Lajcak, nouveaux conseillers d'Allemagne, France visitent le Kosovo, Serbie

L'envoyé spécial de l'Union européenne pour le dialogue Kosovo-Serbie, Miroslav Lajcak, accompagné de l'Allemagne et des deux nouveaux conseillers pour le dialogue, se rendra à Pristina et à Belgrade le 9 septembre. Le but de la visite est “d'explorer les options pour progresser dans le dialogue”, Peter porte-parole de l'UE Free Europe a déclaré à Radio Free Europe. [...]
Le but de cette visite est “d'explorer les options pour progresser dans le dialogue”, a déclaré Peter Stano, porte-parole de l'UE en Europe libre.
“Au cours de la visite, des réunions séparées sont prévues avec [le Premier ministre Kosovo Albin] Kurti et [le président serbe, Aleksandar] Vuciq”, a confirmé Stano.
Le chancelier allemand Olaf Scholz et le président français Emmanuel Macron ont annoncé samedi qu'ils avaient engagé leurs conseillers pour soutenir le dialogue sur la normalisation des relations entre le Kosovo et la Serbie.
Dans une lettre adressée à Kurti et Vuciqi, les deux dirigeants de l'UE les ont exhortés à faire preuve de détermination et de la plus grande disponibilité à prendre des décisions difficiles, ce qui permettra de progresser dans le dialogue.
“Les relations complètes entre le Kosovo et la Serbie sont essentielles pour les Balkans occidentaux”, a déclaré, entre autres, sur papier.

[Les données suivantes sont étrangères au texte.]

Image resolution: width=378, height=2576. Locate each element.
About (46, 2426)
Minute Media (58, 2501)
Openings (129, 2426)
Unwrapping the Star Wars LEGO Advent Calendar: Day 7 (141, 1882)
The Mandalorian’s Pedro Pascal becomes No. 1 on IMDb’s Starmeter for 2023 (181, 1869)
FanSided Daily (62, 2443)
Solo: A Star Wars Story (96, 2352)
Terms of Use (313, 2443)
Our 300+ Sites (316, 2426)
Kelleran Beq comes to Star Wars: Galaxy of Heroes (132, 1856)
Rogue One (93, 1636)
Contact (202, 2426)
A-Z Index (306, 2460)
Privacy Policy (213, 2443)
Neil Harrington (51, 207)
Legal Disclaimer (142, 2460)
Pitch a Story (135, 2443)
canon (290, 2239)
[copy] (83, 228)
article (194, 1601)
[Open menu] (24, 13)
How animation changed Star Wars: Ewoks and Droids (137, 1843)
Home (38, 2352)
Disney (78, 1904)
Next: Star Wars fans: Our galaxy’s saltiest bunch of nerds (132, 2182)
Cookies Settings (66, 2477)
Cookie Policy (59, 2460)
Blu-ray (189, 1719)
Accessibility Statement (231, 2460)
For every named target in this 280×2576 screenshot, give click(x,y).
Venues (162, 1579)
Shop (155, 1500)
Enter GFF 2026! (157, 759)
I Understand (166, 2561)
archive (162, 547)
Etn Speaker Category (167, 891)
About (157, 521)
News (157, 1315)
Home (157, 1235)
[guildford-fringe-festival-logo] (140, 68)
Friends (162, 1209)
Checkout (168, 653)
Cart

En parlant de REL, Stano a dit que l'UE “a besoin de faire autant que possible pour aider les deux parties à trouver les compromis nécessaires” et que “a mené le dialogue à la fin”.
Lajcak et l'envoyé américain pour les Balkans Gabriel Escobar sont restés au Kosovo et en Serbie fin août.
À la suite de leurs engagements diplomatiques, les deux pays sont parvenus à un accord sur la libre circulation des citoyens, respectivement, en ce qui concerne la suppression de leurs documents d'entrée et d'échelle.
La Serbie, depuis plus de dix ans, a délivré des documents spéciaux aux citoyens du Kosovo qui sont entrés sur son territoire.
Lorsque le gouvernement du Kosovo a pris des mesures réciproques à partir du 1er août, certains Serbes locaux du nord du pays se sont rebellés et ont établi des barricades pour empêcher les autorités d'appliquer leur décision.
En raison des tensions croissantes et de la suggestion de la communauté internationale, Pristina officielle a retardé de 30 jours l'application de cette décision.
Mais, en attendant, l'accord a été conclu sur la suppression des documents d'entrée et de vitesse des deux parties.
Le Kosovo et la Serbie sont en pourparlers sur la normalisation des relations depuis 2011.
Actuellement, la question des plaques d'immatriculation des voitures demeure.
Le 1er septembre, le gouvernement du Kosovo a commencé à mettre en œuvre sa décision de réenregistrer les voitures munies de plaques d'immatriculation que la Serbie délivre à la République du Kosovo.
Belgrade attend des négociations sur cette question, mais propose des plaques neutres sur le statut du Kosovo, mais cette Pristina rejette.
Interrogé sur la planification d'une éventuelle série de pourparlers entre les principaux moteurs du dialogue, Kurti et Vuciq, Stano a déclaré:
Pour cela, nous devons toujours avoir un accord des deux côtés. Cela signifie qu'ils devraient convenir du calendrier et de l'ordre du jour de cette réunion”.
Kurti et Vuciq se sont rencontrés pour la dernière fois le 18 août, à la suite de tensions dans le nord, mais aucun accord n'est sorti de cette réunion.